Florida: thinking about the state might first bring to mind beaches, spring break, palm trees, football teams. You can find all those things in Florida, it’s true. The state has a deep history, too, going back to ancient peoples and continuing on right into contemporary politics and issues of social justice. One place that will get you intrigued with the last two hundred years or so of what’s been going on in the sunshine state is Florida’s Historic Capitol Museum in Tallahassee.
Tallahassee is in the northern part of the state, in the Big Bend area about at the halfway point between Saint Augustine in the east and Pensacola in the west. That’s why it became the state capitol on the first place: when the territory of Florida became part of the United States in the 1820s, it had two centers of population and administration, in Saint Augustine and in Pensacola. In those days it took about twenty days to travel between the two.
Florida was frontier territory at that time, so the journey wasn’t that easy to begin with. Tallahassee, long a crossroads of travel and commerce for Spaniards and First Peoples alike, seemed like an excellent choice for the capitol of this new frontier. By the time Florida became a state in 1845, the new capitol building was just ready to be dedicated, and so it was, with cannons firing off and speeches firing away too.
The core of that building would be in active use in the governing of Florida for well more than one hundred years, up until the 1970s. There were changes along the way, of course. Running water came in in the early 1890s, and not long after that, many of the windows were covered with red and white awnings to mitigate summer sun.
Wings were added and later removed, offices and official business moved in and out of the building, which is set on one of Tallahassee’s hills at the convergence of routes coming into the area.
The core of this 1845 structure stands on that hill today as the center of Florida’s Historic Capitol Museum. The building is restored to what it was like in 1902, which means that among other things, you get to see reproductions of the graceful light fixtures in use then, which illuminated the building with electricity during the approximately six hours each day it was available, and glowed with gas light when it was not.

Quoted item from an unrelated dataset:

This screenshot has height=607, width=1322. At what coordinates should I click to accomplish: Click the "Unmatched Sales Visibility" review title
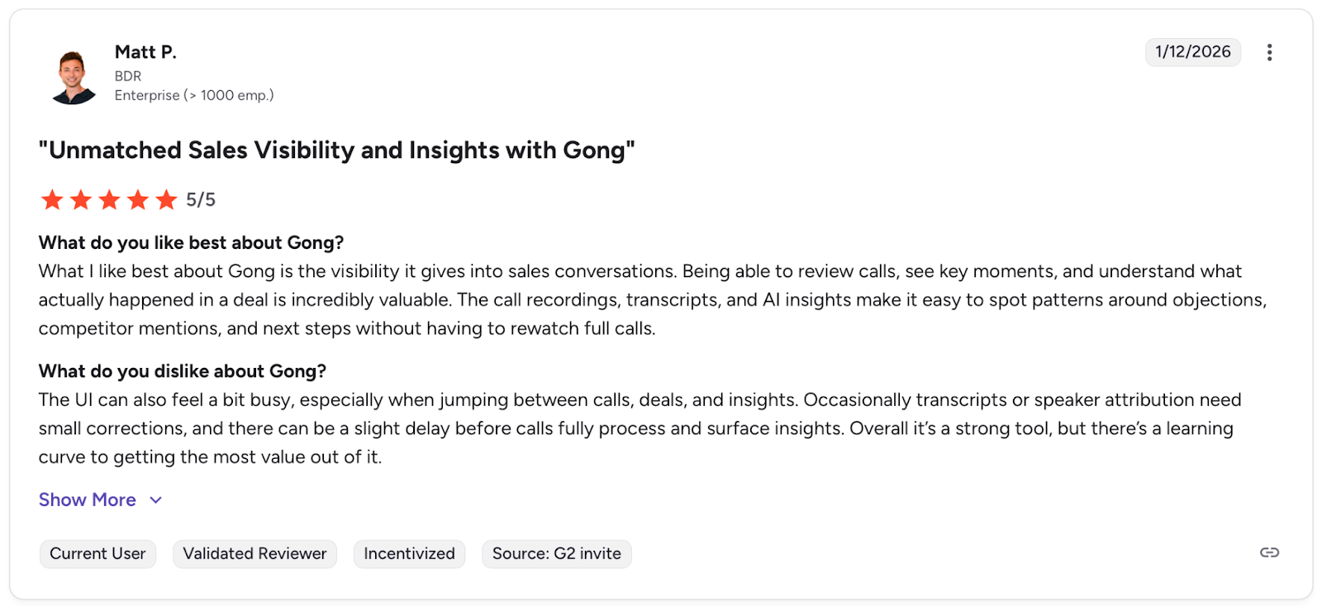(336, 151)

This was also a time when all three branches of Florida’s state government were still doing their work under one roof. You can see what it was like for the governor’s small staff and where you might wait to see him. You can see the governor’s own suite too with desks which were really used around the turn of the twentieth century. At the other end of the first floor is the room where the Supreme Court heard cases.
Upstairs, the chambers of the state legislature stand, the house of representatives at one end and the senate at the other.
There was a time in the 1970s when plans were underway to build a new capitol building. These plans called for the demolition of the historic capitol, but the people of Tallahassee and Leon County, and eventually people from across Florida and beyond, rose up to say: Find a better way. Find a way to keep the old capitol.
Florida government officials did. The historic capitol stands where it ever did, framed by the twenty two stories of the 1970s capitol rising behind it. The result is an engaging place filled with the presence of Florida’s past in rooms restored to their historic appearance and in other areas which contain exhibits and objects, some explaining how the governing of the state changed and evolved, others tracing light and dark sides of Florida’s journey to how things are today. There are areas, for example, on the Seminole tribe, the contributions of Cuban Americans, and the at times violent history of segregation and integration in the state. There are also exhibits on the national presidential election of 2000 when Florida took the national spotlight.
There are stories of the restoration, too: Florida’s Historic Capitol is said to be one of the most accurately restored buildings in the United States. That was no easy task. The design and colors of the skylight in the dome, for instance, had to be deduced from shards of glass found in the walls, and the impressive main staircase was shown in full in only one extant photograph, that of a dignitary lying in state. Through thoughtfully placed panels, you may learn a bit about the work of restoration as well.
In Florida’s Historic Capitol you will feel a real sense of presence, of the people who have shaped Florida and the United States both well known and workaday — and perhaps the presence of those who have worked so thoughtfully to bring the building and its contents to life, as well.
Speaking of bringing Florida’s history to life, if you’d like music to go along with your explorations Del Suggs and Jeanie Fitchen are two Florida musicians whose songs look at and celebrate landscape, past, and present of the sunshine state from perspectives you may not have heard.